Today, the mentality I see most commonly toward school is one of entitlement. Parents, kids, the community think in terms of what the school owes their children. And certainly we owe those kids a lot. But there is little emphasis on what kids' stake is in determining what they get from school. Parents want absences to be excused without consequence, kids want teachers who will be "cool" and laid back rather than ones who insist on work. In the academic (versus honors and AP) sections there is an attitude that teachers need to arrange the path of least resistance for their kids to earn their diplomas.
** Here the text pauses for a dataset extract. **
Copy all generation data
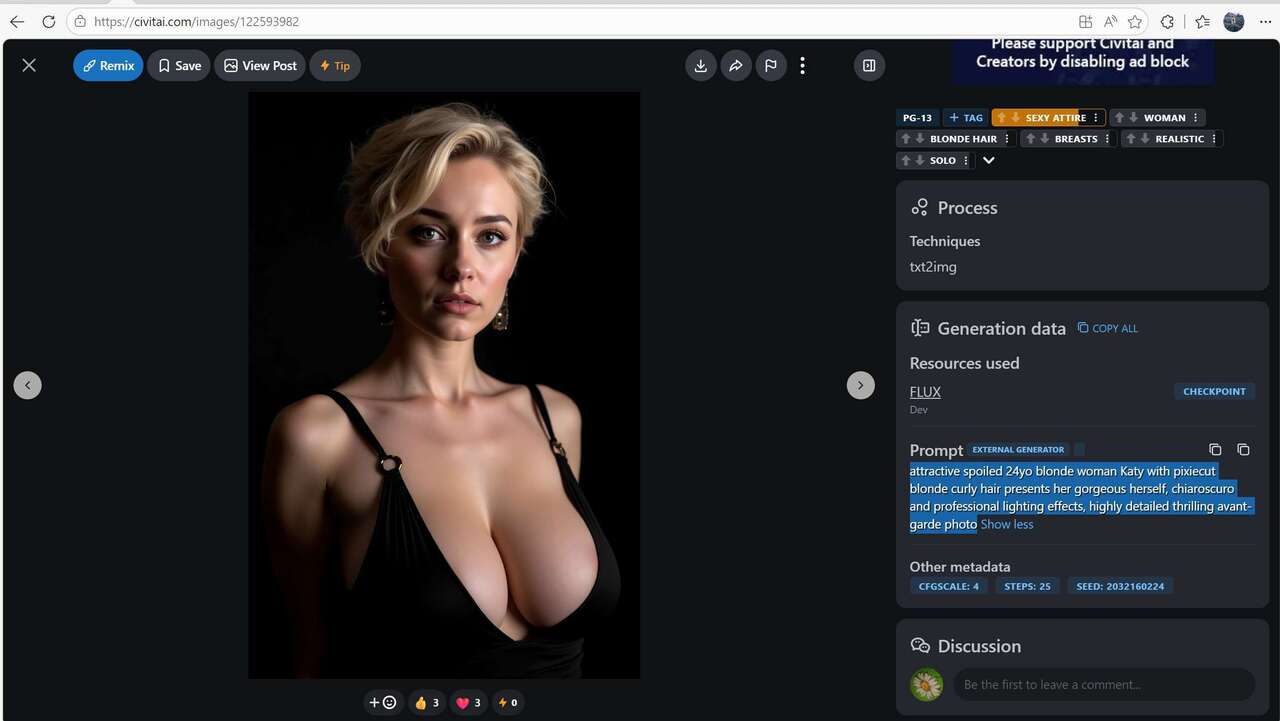The image size is (1280, 721). pos(1107,328)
Parents, the courts, legislation, a culture that emphasizes leisure and comfort over rewarding hard work all contribute to the ennui. As for colleges' steeply rising price tags, waves of parents and prospective students insisting on the best facilities (apartments, not dorm rooms; new science labs, not good labs in older buildings) have driven tuition and fees up. The approach with which too many parents and students take toward schooling is a strange mix of passive and activist. But missing from that mix is the notion that hard work is necessary for but not in and of itself sufficient for true success. That was something the mother of the current Supreme Court Justice nominee (and many, many of her contemporaries) grasped.

Wednesday, July 15, 2009

A different place

I don't know if I've ever been as relaxed as I find myself now, on July 15. I quickly de-toxed from a very difficult school year, gained the perspective on how to learn from and build on it. I've spent nearly every day at home with my kids, playing, tending to a garden, going swimming, and just being a parent. I've never had the opportunity to slow down this greatly.

I try to follow the news, really I do, but I don't find myself getting as angst-ridden as I did last summer. Not that I'm happy about what's going on in Washington and Harrisburg, but more resigned than enraged.

I try to move on working toward some schoolwork but can only get as far as working out ideas in my head. I just cannot get serious about academic matters.

I haven't tried to read any non-fiction, but I'm actually committed to reading some mediocre historical fiction. Oh, of course I'm keeping up with The Economist and The Week.

More than ever, I see the wisdom of becoming a Social Studies teacher.